Little Diamond sent me a clipping from the Kuwait Times on the AWARE center having a diwaniyya on driving problems in Kuwait, with the outcome that if laws were enforced, Kuwait would have far less of a problem. Amen.

This morning I awoke to the chirping of a cricket and the cries of pelicans flying over. Big clouds, threatening thunder, crowded out the clear blue of the sky. And just down the street, I am not kidding, is a Lebanese restaurant. Life is sweet.


July 11, 2007 - Posted by | Biography, Building, ExPat Life, Family Issues, Florida, Living Conditions, Uncategorized, Weather


  1. I didn’t really like Florida much for some reason. Stayed in both Pensacola and Orlando, it’s something about the state itself…can’t really explain what.

    Comment by Я | July 11, 2007 | Reply

  2. R, I think Florida has a kind of end-of-the-road feeling sometimes. A lot of older people come here to retire and then find out they have to make new friends, and it isn’t easy starting life over. There is a huge aging population. But for me, the problem is mostly climate – hot and humid. The scenery is beautiful, and oh! I love the birds, and the more relaxed pace. . but I am always aware that my real life is elsewhere. And all the more I felt it when I lived here!

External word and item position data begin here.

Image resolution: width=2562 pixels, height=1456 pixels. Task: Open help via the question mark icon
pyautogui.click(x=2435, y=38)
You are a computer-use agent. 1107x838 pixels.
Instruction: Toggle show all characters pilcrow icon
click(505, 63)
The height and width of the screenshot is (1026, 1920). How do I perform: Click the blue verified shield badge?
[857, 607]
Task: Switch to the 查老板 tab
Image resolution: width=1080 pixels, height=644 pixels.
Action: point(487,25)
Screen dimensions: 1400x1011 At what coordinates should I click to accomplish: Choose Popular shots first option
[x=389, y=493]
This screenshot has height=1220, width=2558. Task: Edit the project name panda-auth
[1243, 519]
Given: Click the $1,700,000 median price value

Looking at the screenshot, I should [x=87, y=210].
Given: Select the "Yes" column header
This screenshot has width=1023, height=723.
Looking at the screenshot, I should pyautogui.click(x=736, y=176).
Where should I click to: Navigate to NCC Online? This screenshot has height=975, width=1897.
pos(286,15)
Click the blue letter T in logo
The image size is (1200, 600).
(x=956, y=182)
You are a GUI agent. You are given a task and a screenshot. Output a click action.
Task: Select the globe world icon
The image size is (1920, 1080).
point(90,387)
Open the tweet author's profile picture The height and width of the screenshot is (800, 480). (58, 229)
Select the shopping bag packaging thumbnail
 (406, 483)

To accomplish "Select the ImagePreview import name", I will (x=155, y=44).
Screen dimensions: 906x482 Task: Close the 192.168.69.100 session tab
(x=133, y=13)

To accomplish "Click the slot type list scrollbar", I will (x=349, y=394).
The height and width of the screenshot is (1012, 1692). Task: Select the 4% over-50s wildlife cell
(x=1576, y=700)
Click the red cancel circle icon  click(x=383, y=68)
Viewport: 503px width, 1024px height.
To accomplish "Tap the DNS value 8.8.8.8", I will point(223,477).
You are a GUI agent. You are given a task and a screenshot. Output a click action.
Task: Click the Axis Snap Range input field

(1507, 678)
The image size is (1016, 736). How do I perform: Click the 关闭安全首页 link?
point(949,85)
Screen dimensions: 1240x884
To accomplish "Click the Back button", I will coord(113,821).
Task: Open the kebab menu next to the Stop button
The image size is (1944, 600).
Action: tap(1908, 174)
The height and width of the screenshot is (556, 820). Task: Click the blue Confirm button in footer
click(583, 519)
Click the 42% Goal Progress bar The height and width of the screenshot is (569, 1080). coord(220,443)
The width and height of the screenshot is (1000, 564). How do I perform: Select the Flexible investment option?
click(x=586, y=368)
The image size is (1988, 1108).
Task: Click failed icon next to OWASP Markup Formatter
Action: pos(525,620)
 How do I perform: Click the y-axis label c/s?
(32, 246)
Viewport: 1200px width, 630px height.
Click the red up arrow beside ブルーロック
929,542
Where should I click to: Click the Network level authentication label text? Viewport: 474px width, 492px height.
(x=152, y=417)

    Comment by intlxpatr | July 12, 2007 | Reply

  3. My grandmother lived all over Florida. I hated it. Too flat. Too hot. Too humid. Cockroaches are huge. My grandmother lived near golf courses and sometimes she would get both alligators and huge snakes in her yard. She had a place on Marco Island that I wish she held on too before she died but she didn’t. I think I could live on Marco Island but nowhere else in Florida. I need mountains and crisp air – and yet I ended up in Kuwait! 🙂

    Comment by Stinni | July 12, 2007 | Reply

  4. Kuwait’s heat is so dry that it doesn’t bother me, not like this humid heat! and I like mountains, too, but at least Florida and Kuwait both have the sea. Hope you are having a great vacation, Stinni!

    Comment by intlxpatr | July 12, 2007 | Reply

  5. I’ve been everywhere in Florida except the panhandle. I did hotels in Miami, Sunny Isles, up north by Jacksonville, Tampa and Ft. Myers. The only place I really liked was Sanibel and Captiva island.

    The sunsets burned the sky magenta and the beaches were mosaics of intact seashells.

    And there was a Hooters right across the bridge.

    Comment by heartodarkness | July 12, 2007 | Reply

  6. So how are the sunsets in the Sudan, Heartodarkness?

    Comment by intlxpatr | July 12, 2007 | Reply

  7. Oh, the sunsets are crap in Juba. It gets so dusty during the day all’s to be seen is a brown haze.

    Now the sunrises, that’s a different story:


    Comment by heartodarkness | July 12, 2007 | Reply

  8. Heartodarkness, people would kill to take ONE photo like that in an entire lifetime. That is the most incredibly gorgeous sunset I have ever seen, and I am a sunset fan! Holy WOW!